PS : La mise à la terre d'un module photovoltaïque est vraiment importante. En tant que personne ayant traité une réclamation client où un coup de foudre a fait sauter une diode de boîte de jonction, lorsque je suis arrivé sur le site, j'ai constaté que l'installateur n'avait pris aucune mesure de mise à la terre sur le module (aucune utilisation des trous de mise à la terre du cadre, des rondelles perforantes ou des vis perforantes).
Amélioration des performances mécaniques et de la résistance à l'usure pour protéger l'intégrité structurelle
Le cadre doit supporter des charges telles que la pression du vent, la charge de neige et les impacts mécaniques que le module subit pendant le transport, l'installation et le fonctionnement.
Haute dureté et résistance à l'usure : Le film anodique a une très haute dureté (généralement supérieure à HV300), bien supérieure à celle du substrat en aluminium. Cela améliore la résistance aux rayures et à l'usure de la surface du cadre, le protégeant mieux lors de l'installation et de la maintenance, et réduisant les points de départ de corrosion et la perte d'esthétique causés par les dommages de surface.
Forte adhérence : Le film anodique se développe directement à partir de la base en aluminium par une réaction chimique et forme un tout avec le substrat, sans risque de décollement ou d'écaillage comme on le voit avec les revêtements pulvérisés.
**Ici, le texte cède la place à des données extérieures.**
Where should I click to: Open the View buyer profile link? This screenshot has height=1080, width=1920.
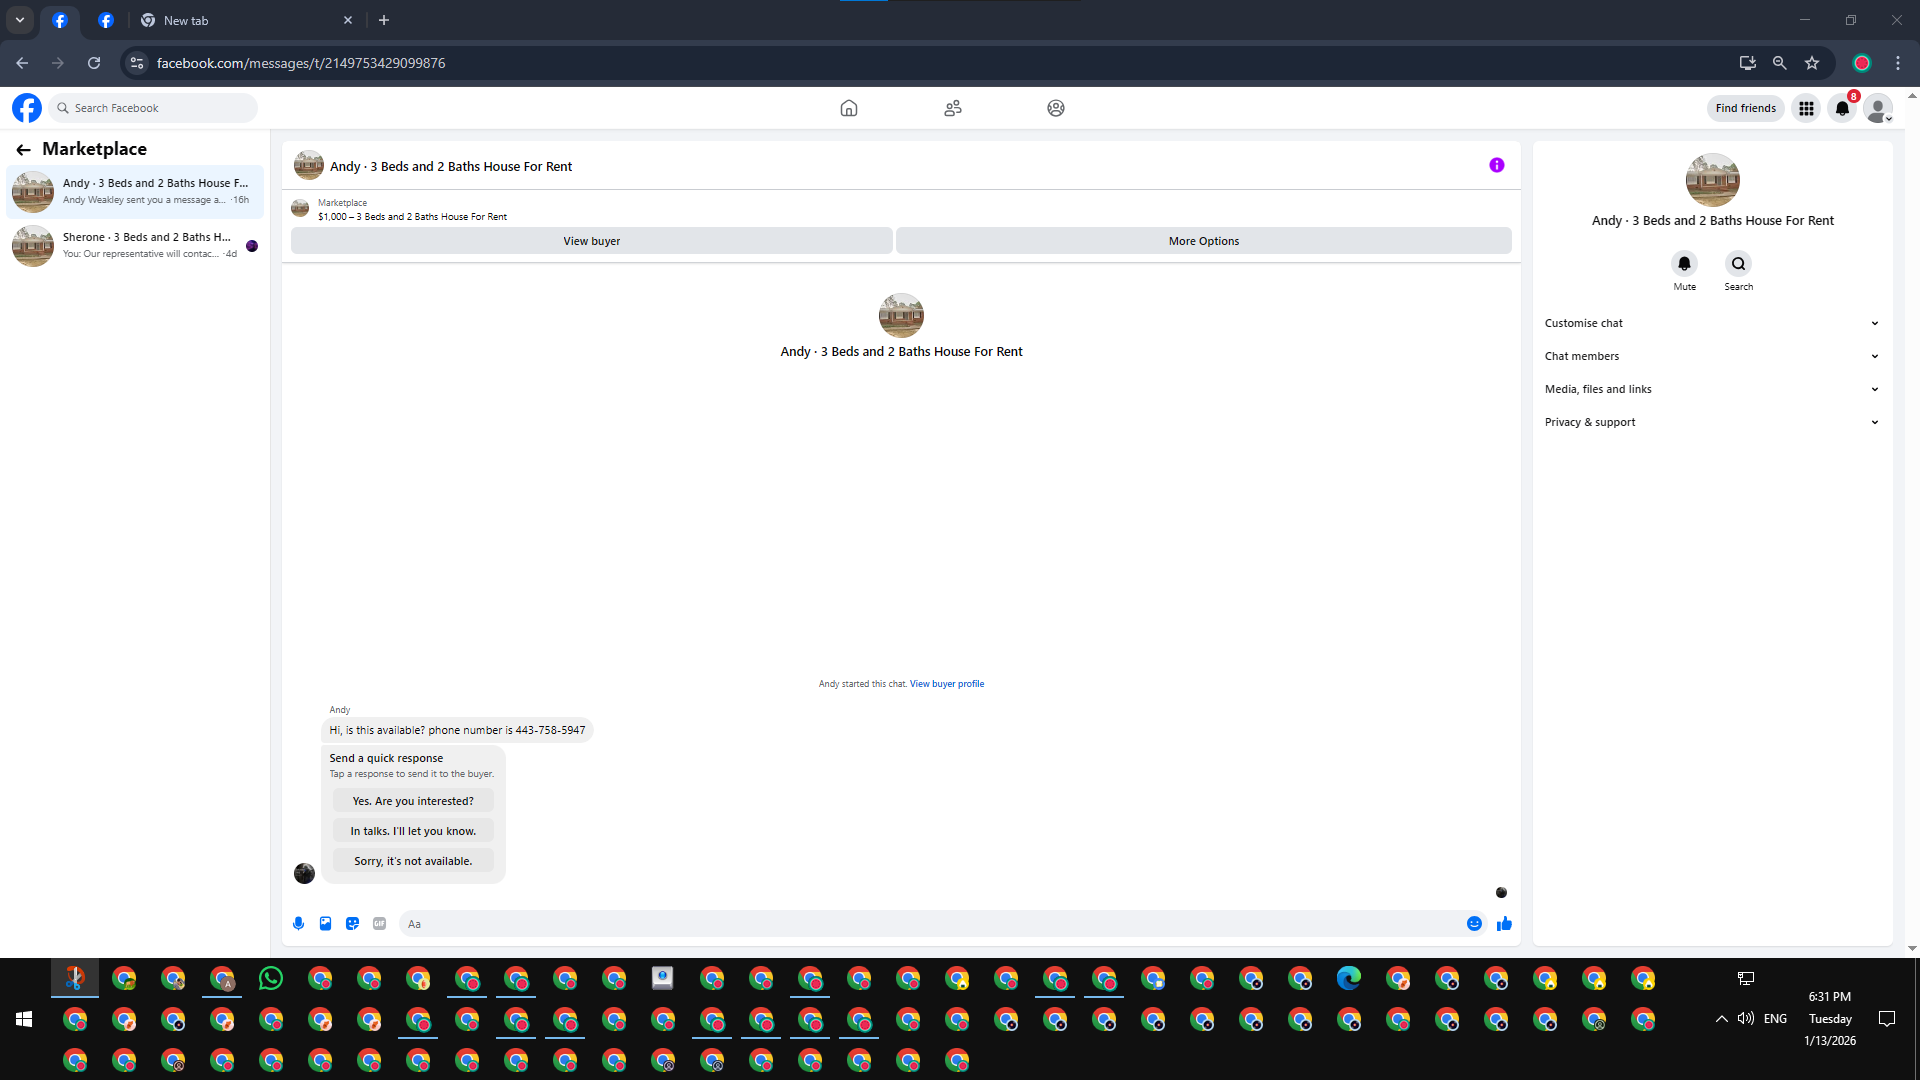[x=946, y=684]
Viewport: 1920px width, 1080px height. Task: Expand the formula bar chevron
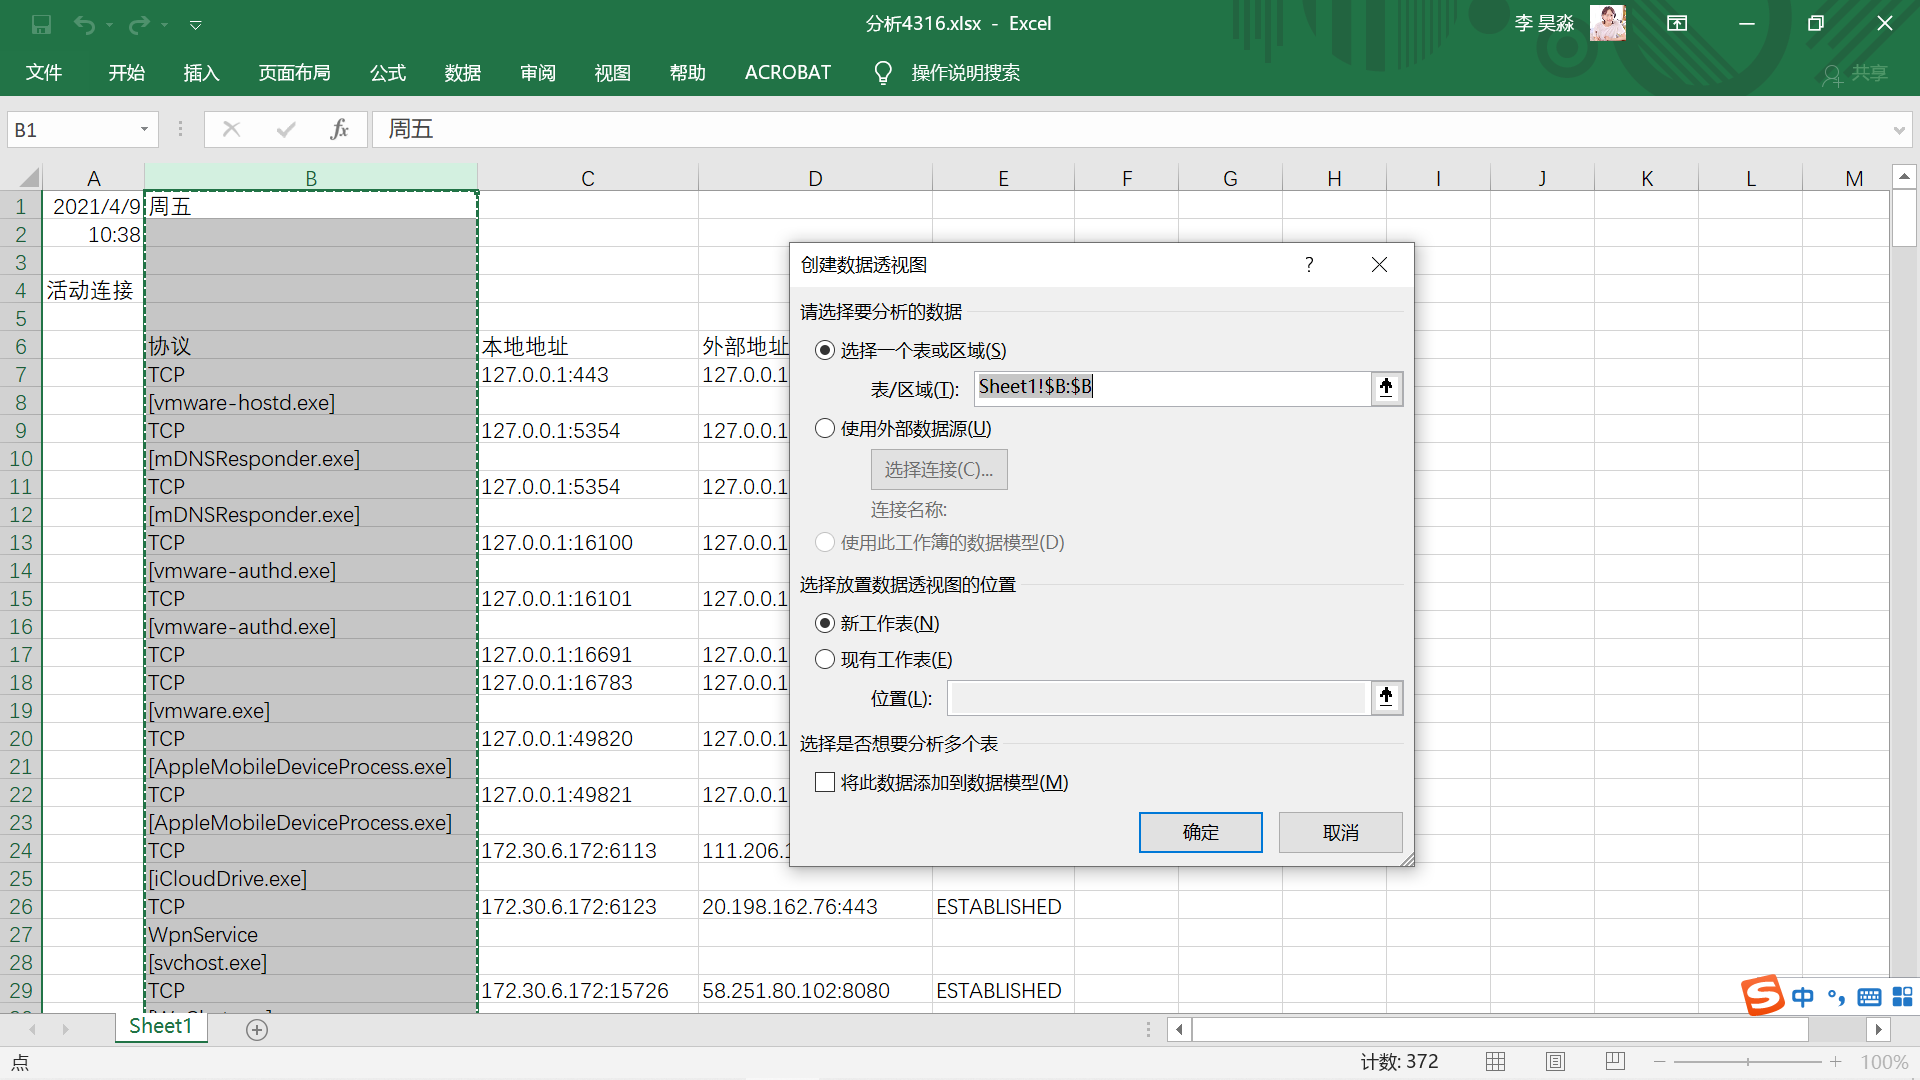point(1898,130)
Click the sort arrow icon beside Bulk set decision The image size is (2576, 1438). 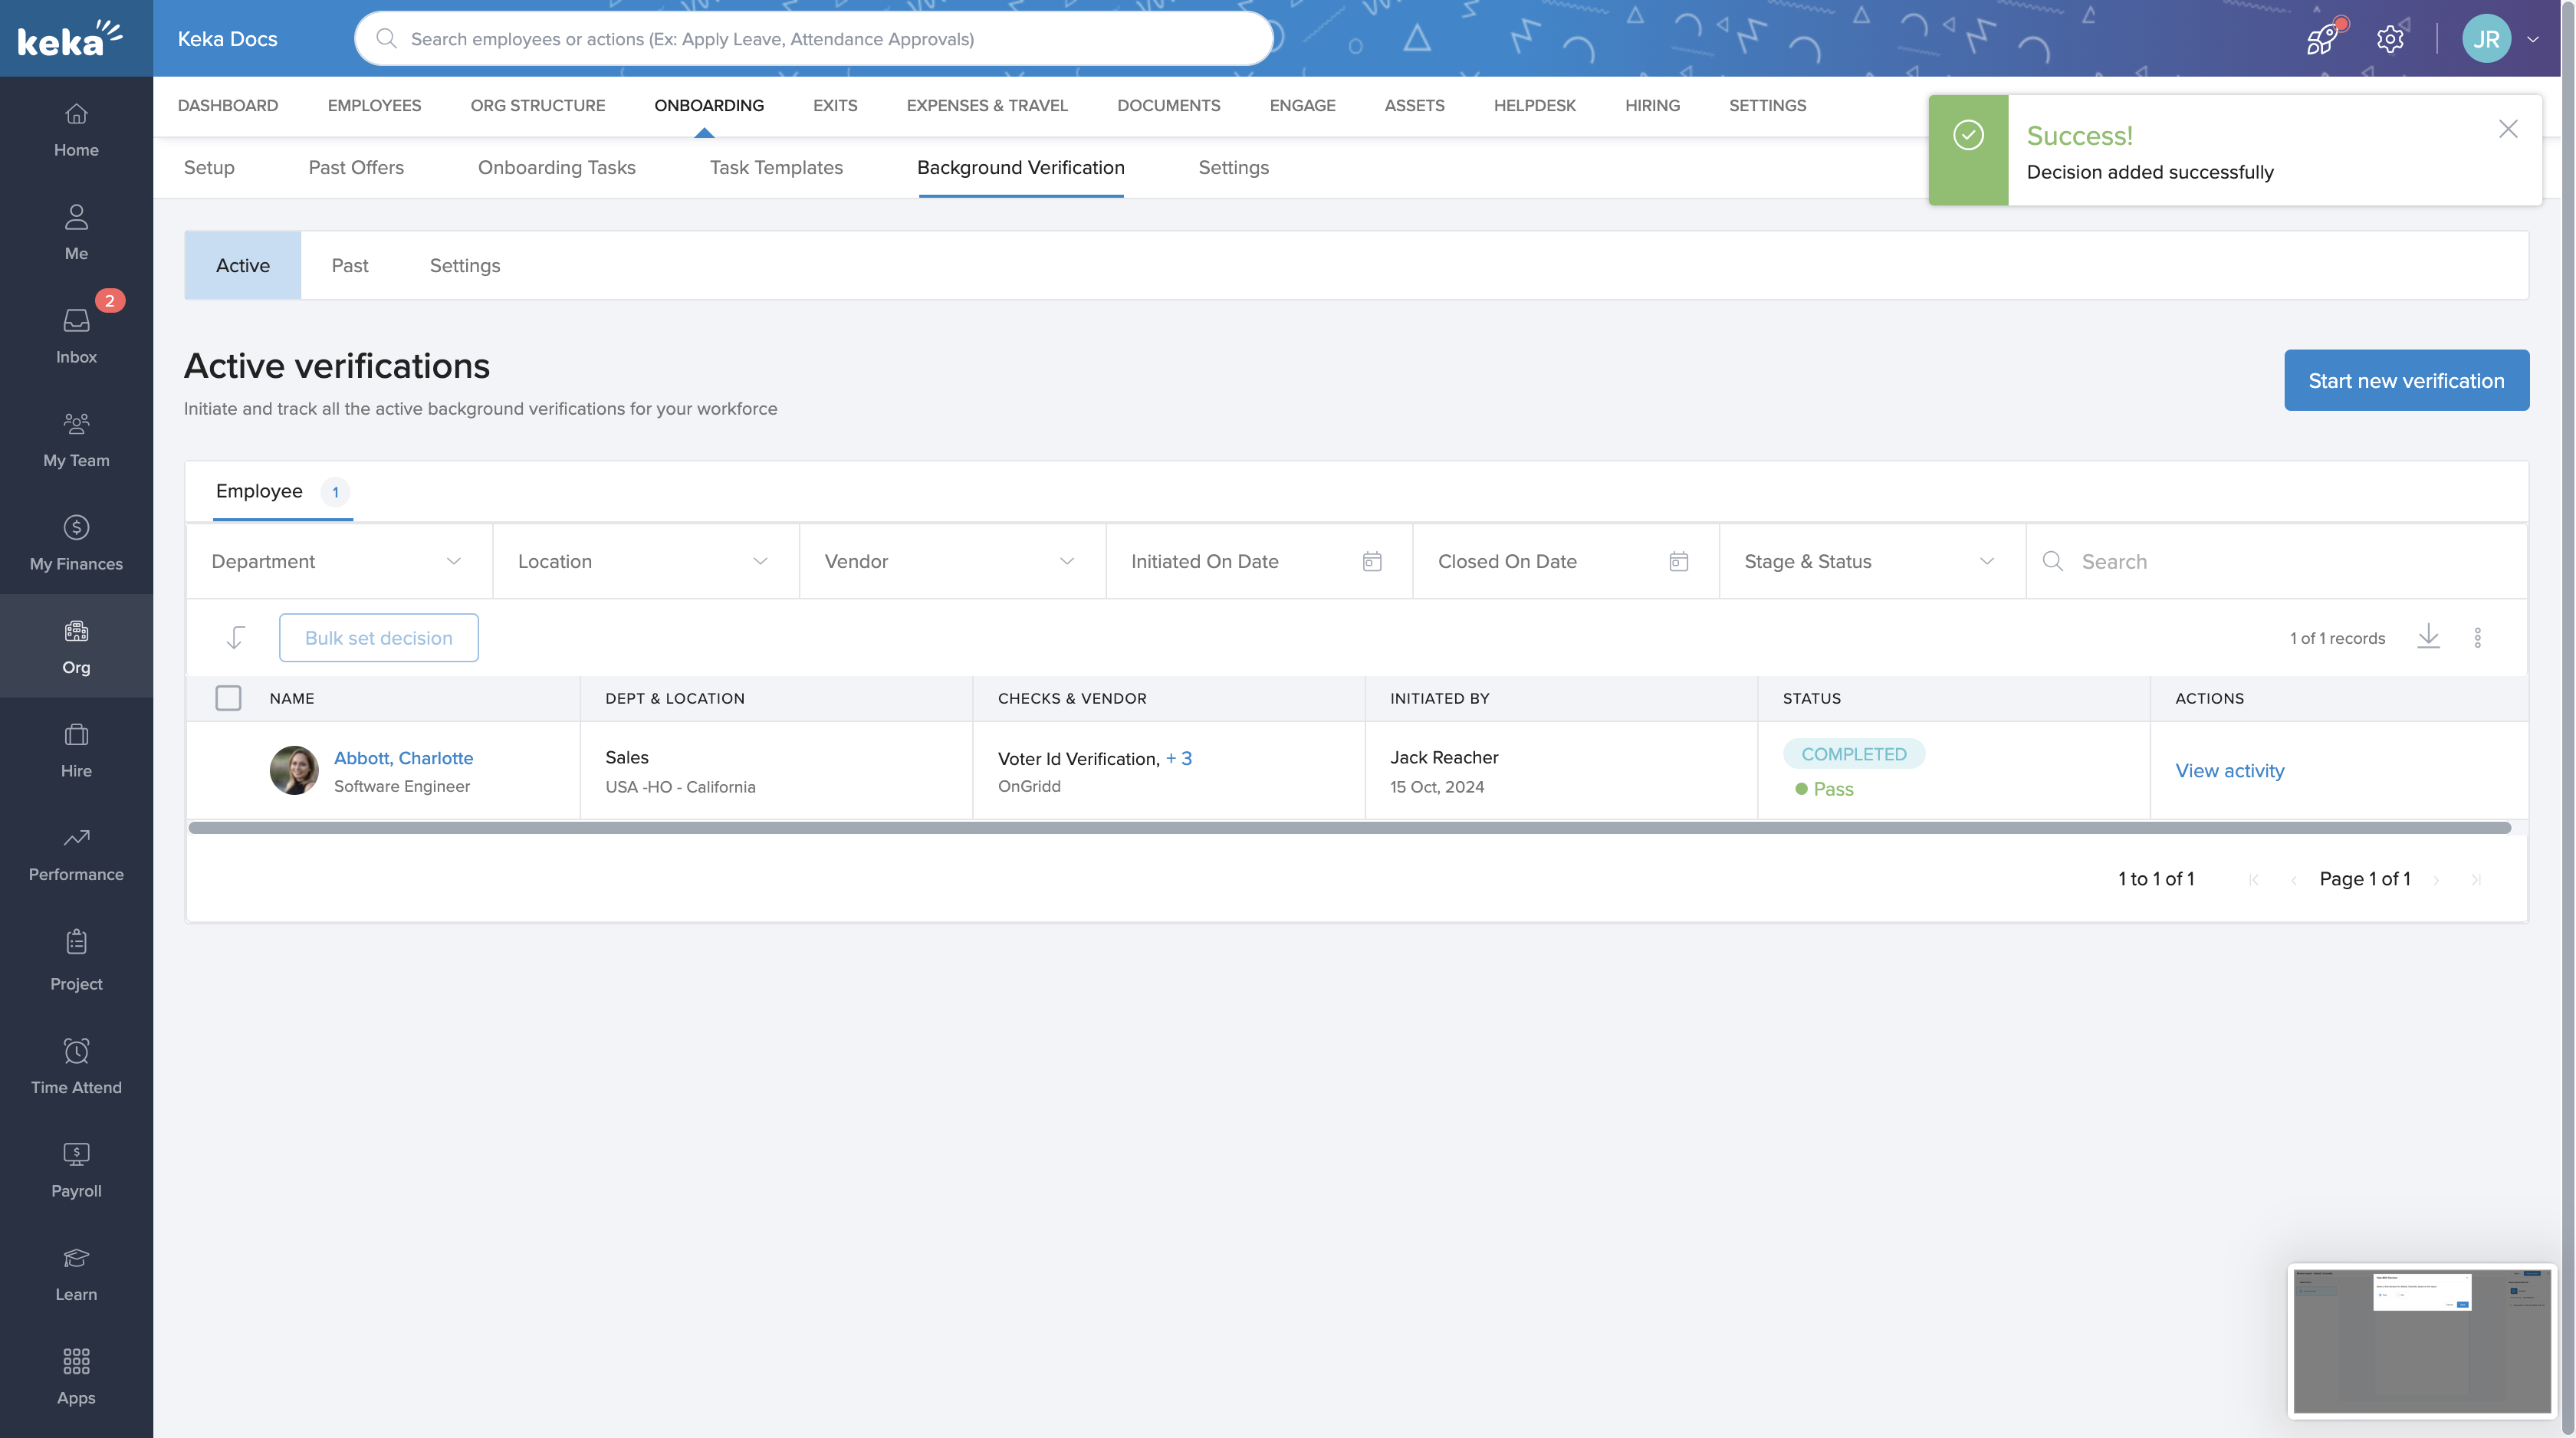[x=235, y=637]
Cette très forte adhérence assure une protection durable, et même après une dilatation et contraction thermique à long terme, le film ne se détache pas.
Soutien à la conception longue durée : Le matériau en alliage d'aluminium lui-même peut durer de 30 à 50 ans. L'anodisation protège davantage l'intégrité structurelle et la stabilité de la résistance sur tout le cycle de vie du module PV (généralement 25 ans ou plus). En comparaison, les cadres en d'autres matériaux, comme les cadres en acier, rouillent facilement au niveau des trous de mise à la terre et autres points, rendant une durée de vie de 25 ans difficile à garantir, tandis que la fiabilité à long terme des cadres en matériaux composites est encore en cours de vérification.

Un processus mature et un système de normes complet garantissant la qualité et l'approvisionnement
L'anodisation est un traitement de surface extrêmement mature et standard dans l'industrie de transformation de l'aluminium, avec une chaîne d'approvisionnement complète, une efficacité de traitement élevée et un coût relativement contrôlable. Plusieurs rapports de courtage notent que le processus de fabrication des cadres en aluminium (fusion et coulée - extrusion - oxydation - transformation approfondie) est très mature, ce qui est la base de sa pénétration de plus de 95 % dans le domaine PV.

Les cadres en aluminium offrent une standardisation mature et une qualité contrôlable. Des normes nationales (telles que GB/T 5237.2) aux normes de groupe des associations PV (T/CPIA 0117), il existe des indicateurs clairs et testables pour l'épaisseur, la dureté, la qualité de scellement et la résistance au brouillard salin du film anodique. Cela donne une base solide au contrôle qualité et assure la cohérence et la fiabilité des produits.
Lors de l'étape d'encadrement, le cadre doit être collé et scellé au verre et à la feuille arrière avec un mastic. La surface anodisée a une certaine structure microporeuse qui forme une bonne adhérence avec le mastic, assurant un scellement fiable du module.

En fin de compte, choisir l'anodisation pour le cadre en aluminium photovoltaïque est une « solution optimale » validée par une pratique industrielle de longue date.
Point de vue d'Ooitech
Ooitech estime que l'anodisation est devenue le traitement de surface dominant pour les cadres en aluminium photovoltaïque car elle satisfait simultanément à la résistance à la corrosion, à la sécurité de mise à la terre, à la résistance mécanique et au contrôle qualité standardisé sur la durée de vie de plus de 25 ans d'un module.